**MATERIAL FOR THIS TASK**
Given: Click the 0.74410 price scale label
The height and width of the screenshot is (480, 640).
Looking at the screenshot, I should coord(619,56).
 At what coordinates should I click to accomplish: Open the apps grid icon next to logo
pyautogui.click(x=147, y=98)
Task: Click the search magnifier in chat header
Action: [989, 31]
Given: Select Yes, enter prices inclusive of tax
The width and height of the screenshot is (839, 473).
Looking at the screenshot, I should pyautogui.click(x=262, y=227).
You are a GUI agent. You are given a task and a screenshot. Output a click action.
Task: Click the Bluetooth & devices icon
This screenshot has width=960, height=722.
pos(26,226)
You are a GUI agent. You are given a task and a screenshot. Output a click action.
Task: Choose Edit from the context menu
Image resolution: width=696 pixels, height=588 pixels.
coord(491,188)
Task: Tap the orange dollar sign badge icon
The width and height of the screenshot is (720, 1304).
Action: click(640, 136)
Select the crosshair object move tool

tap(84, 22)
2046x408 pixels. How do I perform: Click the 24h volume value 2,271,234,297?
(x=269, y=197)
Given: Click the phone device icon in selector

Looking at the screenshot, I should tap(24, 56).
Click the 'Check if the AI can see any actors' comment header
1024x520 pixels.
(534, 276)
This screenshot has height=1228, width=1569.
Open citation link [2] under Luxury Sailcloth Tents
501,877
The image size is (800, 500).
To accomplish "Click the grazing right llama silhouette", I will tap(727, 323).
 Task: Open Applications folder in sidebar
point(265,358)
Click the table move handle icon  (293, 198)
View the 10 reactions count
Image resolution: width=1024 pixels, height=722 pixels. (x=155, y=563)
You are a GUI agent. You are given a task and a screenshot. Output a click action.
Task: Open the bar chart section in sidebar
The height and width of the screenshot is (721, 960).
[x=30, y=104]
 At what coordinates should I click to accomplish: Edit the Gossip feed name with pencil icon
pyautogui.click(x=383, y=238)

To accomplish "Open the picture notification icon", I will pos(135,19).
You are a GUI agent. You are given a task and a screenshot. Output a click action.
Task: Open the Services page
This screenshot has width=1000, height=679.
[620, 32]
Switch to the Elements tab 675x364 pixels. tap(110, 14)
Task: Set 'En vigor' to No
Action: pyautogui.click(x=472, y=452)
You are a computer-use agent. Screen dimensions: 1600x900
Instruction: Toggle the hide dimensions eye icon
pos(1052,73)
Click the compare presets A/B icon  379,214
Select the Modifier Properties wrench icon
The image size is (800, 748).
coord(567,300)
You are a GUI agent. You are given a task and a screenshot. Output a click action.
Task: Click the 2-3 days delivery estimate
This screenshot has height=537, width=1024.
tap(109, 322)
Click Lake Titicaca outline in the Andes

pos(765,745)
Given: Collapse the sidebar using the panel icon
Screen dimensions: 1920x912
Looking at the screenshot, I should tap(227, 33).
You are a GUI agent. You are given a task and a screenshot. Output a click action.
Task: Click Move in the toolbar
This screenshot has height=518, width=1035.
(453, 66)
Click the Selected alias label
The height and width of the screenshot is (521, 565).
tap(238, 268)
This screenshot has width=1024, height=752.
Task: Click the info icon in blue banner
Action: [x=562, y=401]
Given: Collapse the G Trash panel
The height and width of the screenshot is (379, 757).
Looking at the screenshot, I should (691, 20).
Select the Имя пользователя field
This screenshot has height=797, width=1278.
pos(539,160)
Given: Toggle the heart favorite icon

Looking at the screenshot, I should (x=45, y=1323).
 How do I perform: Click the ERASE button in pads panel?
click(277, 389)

**WHAT IS REQUIRED**
Each record is to be reproduced exactly as it appears.

**WRITTEN REPLY**
Given: Click the 0.74410 price scale label
The height and width of the screenshot is (480, 640).
Looking at the screenshot, I should coord(619,56).
 At what coordinates should I click to accomplish: Open the apps grid icon next to logo
pyautogui.click(x=147, y=98)
Task: Click the search magnifier in chat header
Action: [989, 31]
Given: Select Yes, enter prices inclusive of tax
The width and height of the screenshot is (839, 473).
Looking at the screenshot, I should pyautogui.click(x=262, y=227).
You are a GUI agent. You are given a task and a screenshot. Output a click action.
Task: Click the Bluetooth & devices icon
This screenshot has width=960, height=722.
pos(26,226)
You are a GUI agent. You are given a task and a screenshot. Output a click action.
Task: Choose Edit from the context menu
Image resolution: width=696 pixels, height=588 pixels.
coord(491,188)
Task: Tap the orange dollar sign badge icon
The width and height of the screenshot is (720, 1304).
Action: click(640, 136)
Select the crosshair object move tool

tap(84, 22)
2046x408 pixels. How do I perform: Click the 24h volume value 2,271,234,297?
(x=269, y=197)
Given: Click the phone device icon in selector

Looking at the screenshot, I should tap(24, 56).
Click the 'Check if the AI can see any actors' comment header
1024x520 pixels.
(534, 276)
This screenshot has height=1228, width=1569.
Open citation link [2] under Luxury Sailcloth Tents
501,877
The image size is (800, 500).
To accomplish "Click the grazing right llama silhouette", I will tap(727, 323).
 Task: Open Applications folder in sidebar
point(265,358)
Click the table move handle icon  (293, 198)
View the 10 reactions count
Image resolution: width=1024 pixels, height=722 pixels. (x=155, y=563)
You are a GUI agent. You are given a task and a screenshot. Output a click action.
Task: Open the bar chart section in sidebar
The height and width of the screenshot is (721, 960).
[x=30, y=104]
 At what coordinates should I click to accomplish: Edit the Gossip feed name with pencil icon
pyautogui.click(x=383, y=238)

To accomplish "Open the picture notification icon", I will pos(135,19).
You are a GUI agent. You are given a task and a screenshot. Output a click action.
Task: Open the Services page
This screenshot has width=1000, height=679.
[620, 32]
Switch to the Elements tab 675x364 pixels. tap(110, 14)
Task: Set 'En vigor' to No
Action: pyautogui.click(x=472, y=452)
You are a computer-use agent. Screen dimensions: 1600x900
Instruction: Toggle the hide dimensions eye icon
pos(1052,73)
Click the compare presets A/B icon  379,214
Select the Modifier Properties wrench icon
The image size is (800, 748).
coord(567,300)
You are a GUI agent. You are given a task and a screenshot. Output a click action.
Task: Click the 2-3 days delivery estimate
This screenshot has height=537, width=1024.
tap(109, 322)
Click Lake Titicaca outline in the Andes

pos(765,745)
Given: Collapse the sidebar using the panel icon
Screen dimensions: 1920x912
Looking at the screenshot, I should tap(227, 33).
You are a GUI agent. You are given a task and a screenshot. Output a click action.
Task: Click Move in the toolbar
This screenshot has height=518, width=1035.
(453, 66)
Click the Selected alias label
The height and width of the screenshot is (521, 565).
tap(238, 268)
This screenshot has width=1024, height=752.
Task: Click the info icon in blue banner
Action: [x=562, y=401]
Given: Collapse the G Trash panel
The height and width of the screenshot is (379, 757).
Looking at the screenshot, I should (691, 20).
Select the Имя пользователя field
This screenshot has height=797, width=1278.
pos(539,160)
Given: Toggle the heart favorite icon

Looking at the screenshot, I should (x=45, y=1323).
 How do I perform: Click the ERASE button in pads panel?
click(277, 389)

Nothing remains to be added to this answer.